== WHAT THE EXERCISE ASKS ==
Your reply should set down word for word each line below from the one with "The width and height of the screenshot is (1079, 390)." through the final line, both included, but none of the pictures.

== EXCERPTED DATA ==
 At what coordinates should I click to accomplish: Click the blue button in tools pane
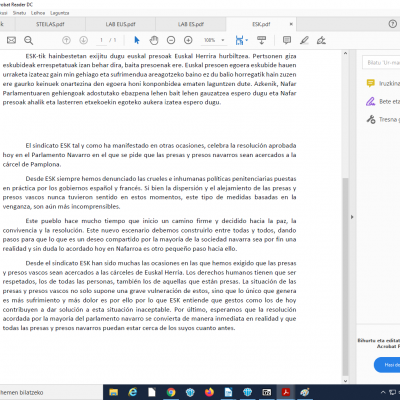[387, 365]
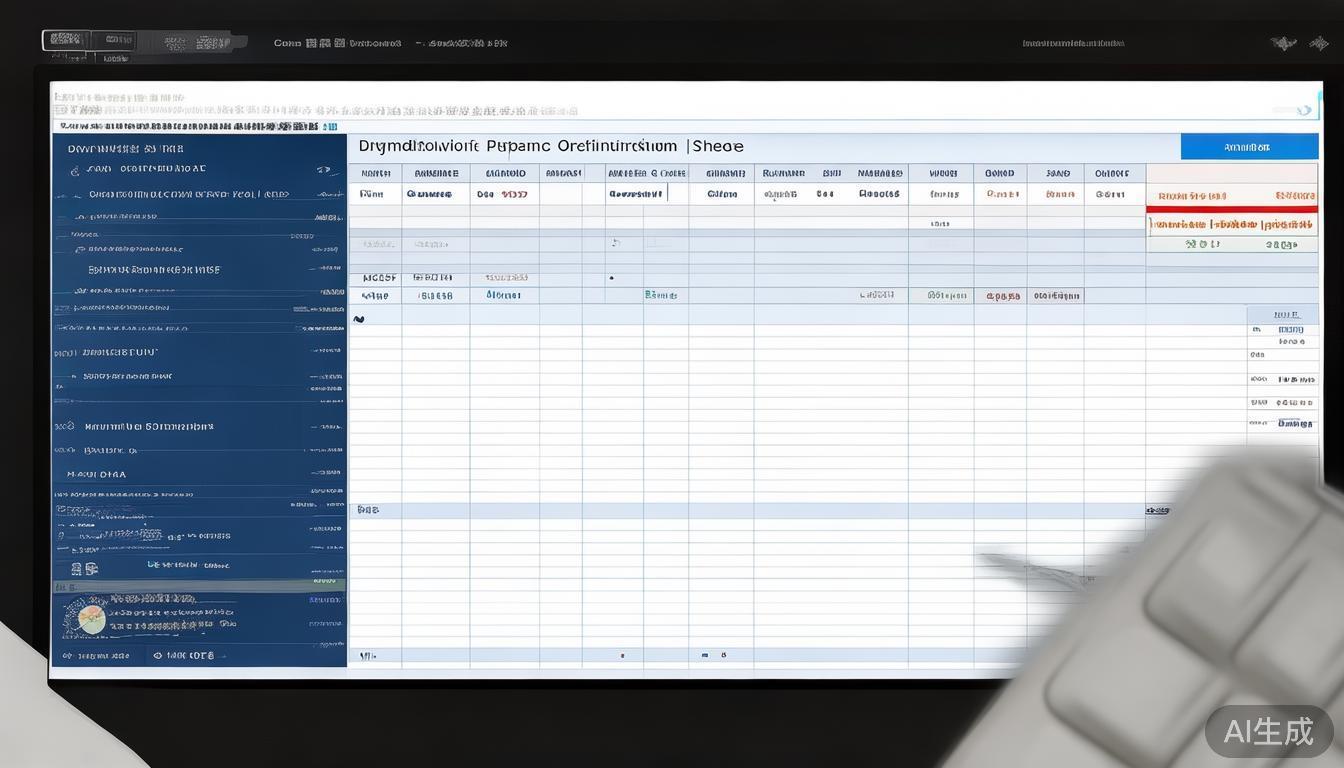The width and height of the screenshot is (1344, 768).
Task: Click the blue button at top right
Action: pyautogui.click(x=1248, y=147)
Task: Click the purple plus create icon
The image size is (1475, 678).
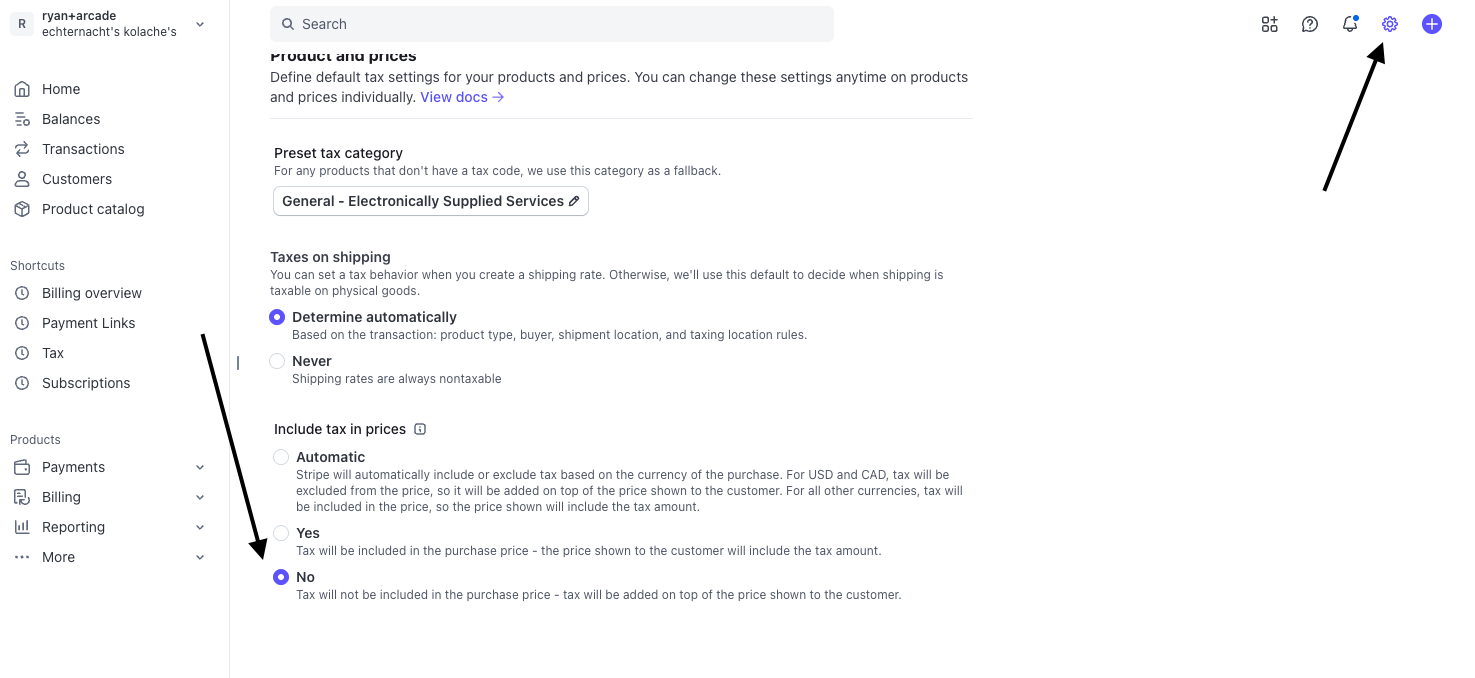Action: click(x=1432, y=24)
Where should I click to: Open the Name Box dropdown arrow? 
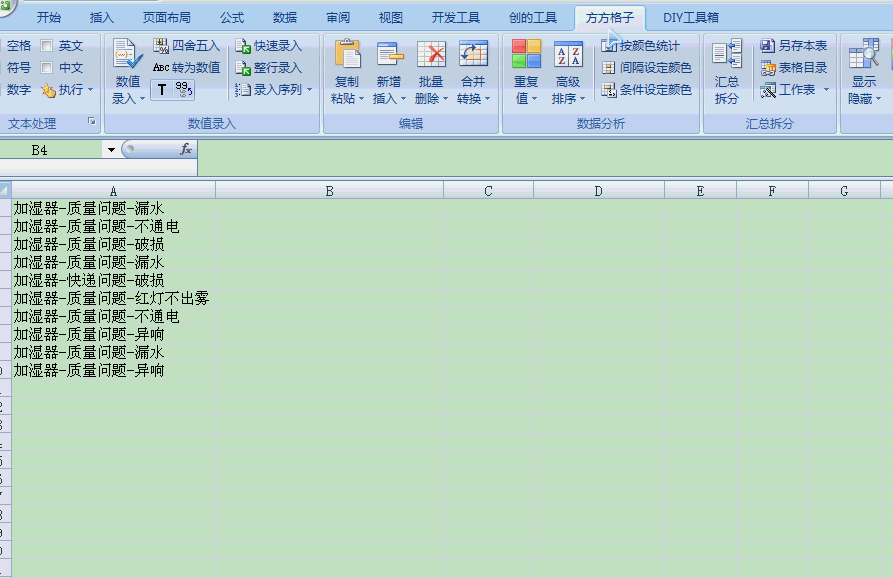coord(111,150)
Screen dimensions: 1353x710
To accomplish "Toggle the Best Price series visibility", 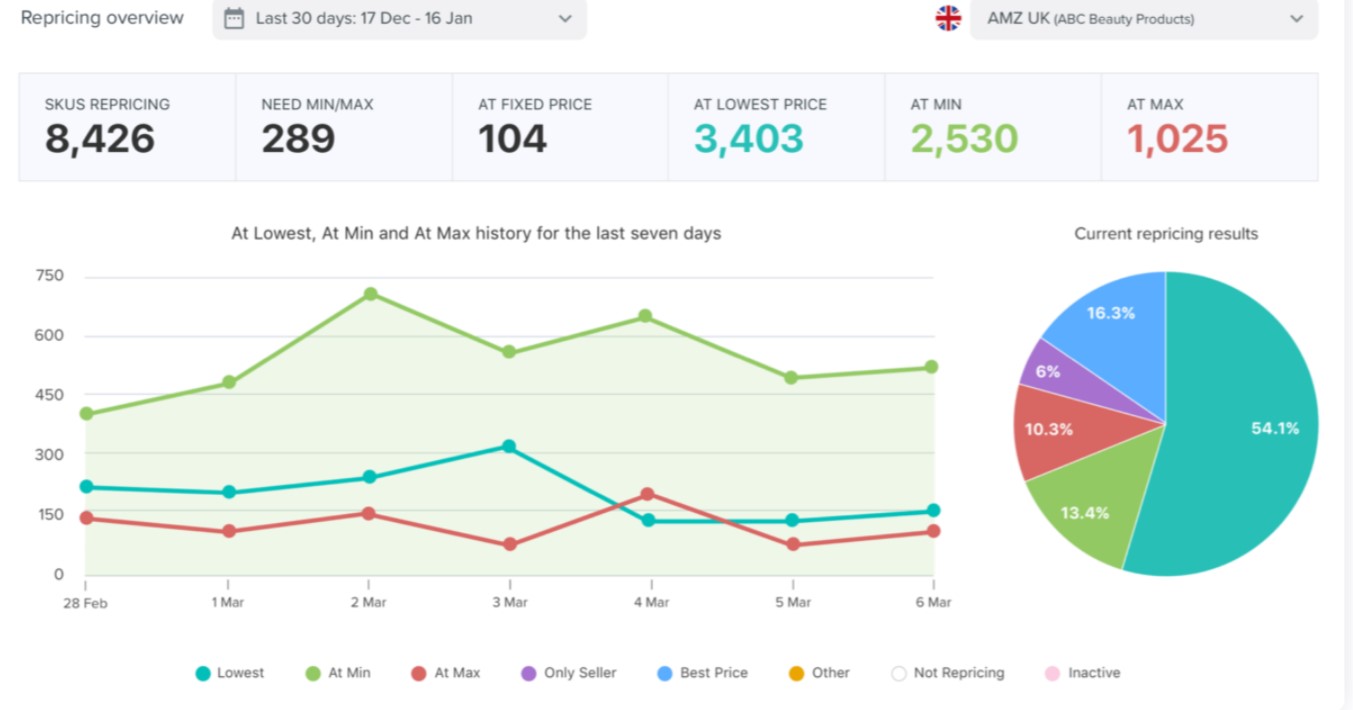I will coord(662,673).
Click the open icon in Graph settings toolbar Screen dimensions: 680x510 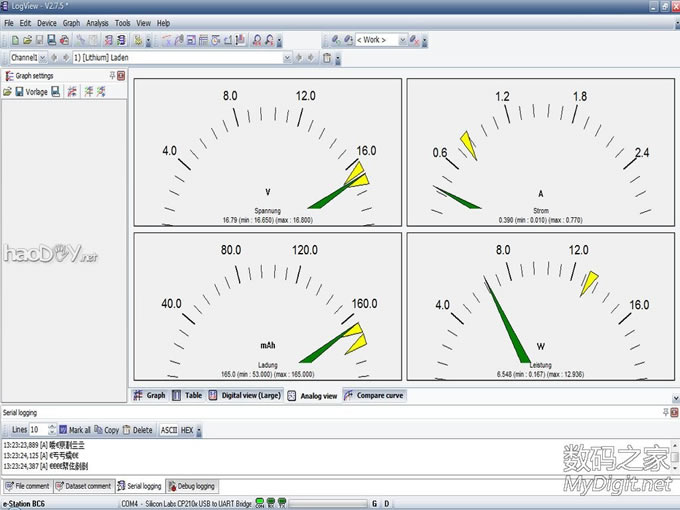(8, 92)
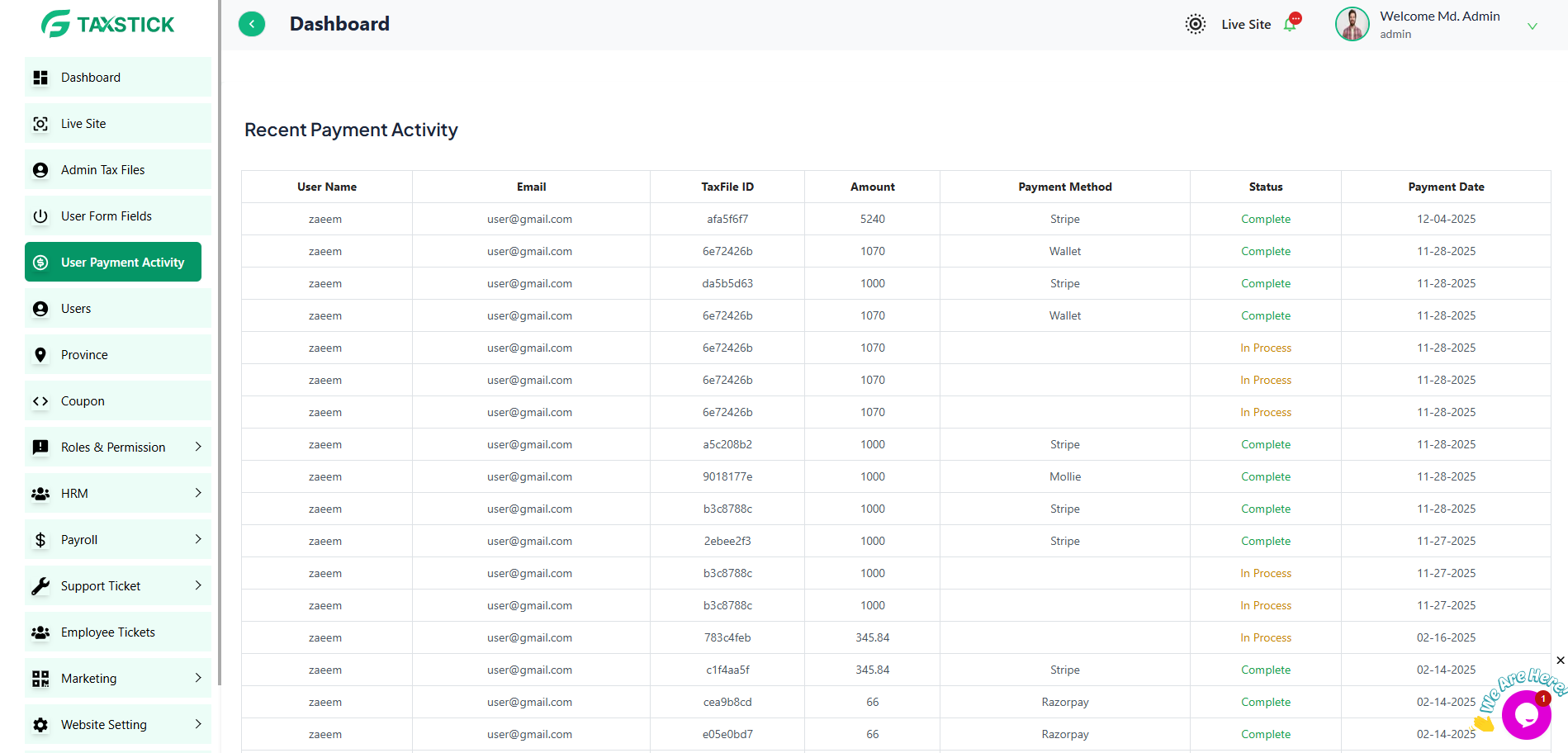The height and width of the screenshot is (753, 1568).
Task: Close the We Are Here chat popup
Action: coord(1560,661)
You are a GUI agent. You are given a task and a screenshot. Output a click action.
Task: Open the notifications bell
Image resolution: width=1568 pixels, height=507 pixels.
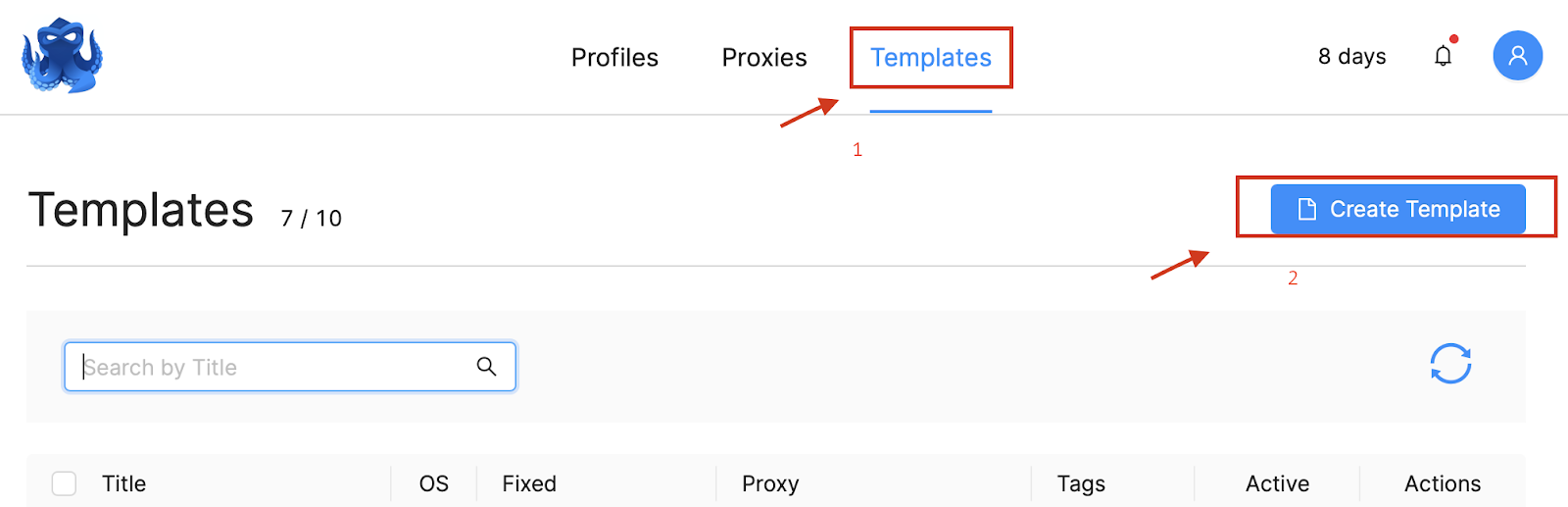pos(1444,56)
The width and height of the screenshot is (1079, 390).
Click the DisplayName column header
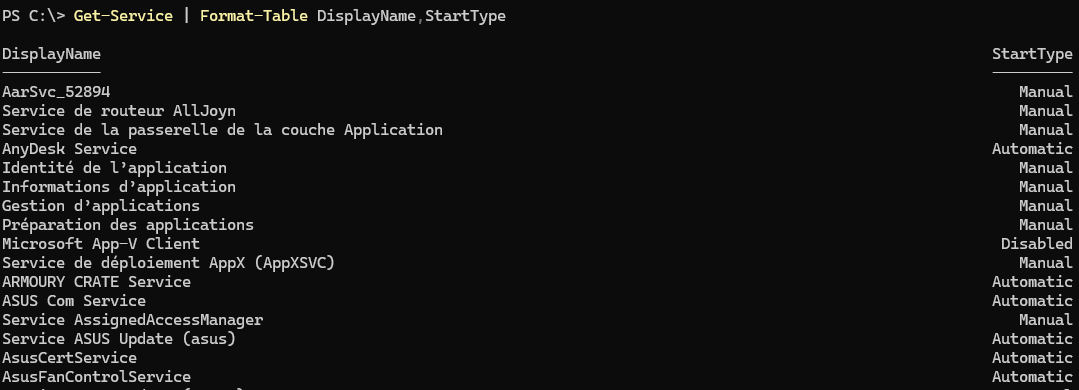click(52, 54)
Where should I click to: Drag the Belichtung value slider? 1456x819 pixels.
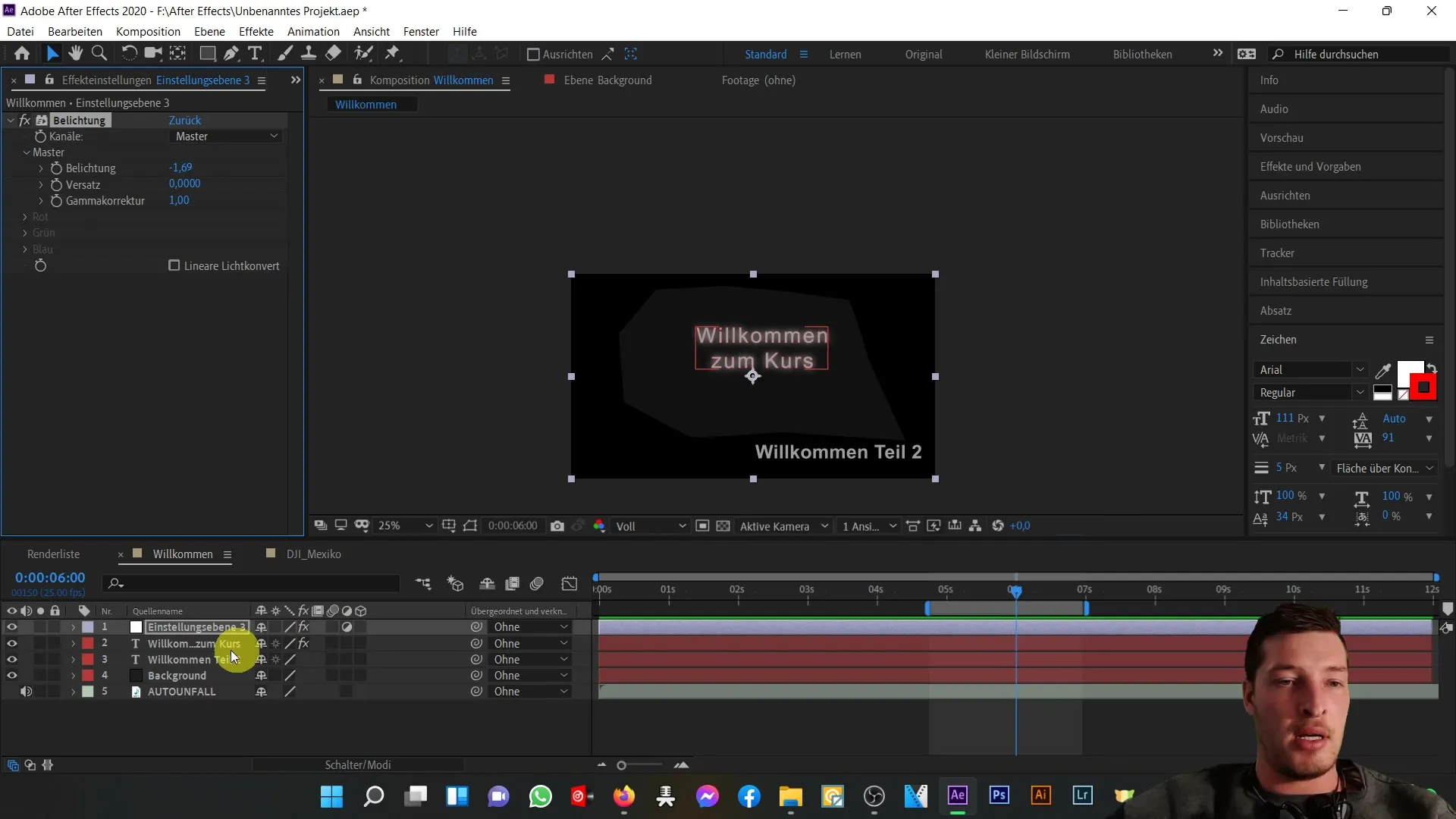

== TASK SOLUTION ==
The width and height of the screenshot is (1079, 390).
Click the DisplayName column header
click(52, 54)
Where should I click to: Drag the Belichtung value slider? 1456x819 pixels.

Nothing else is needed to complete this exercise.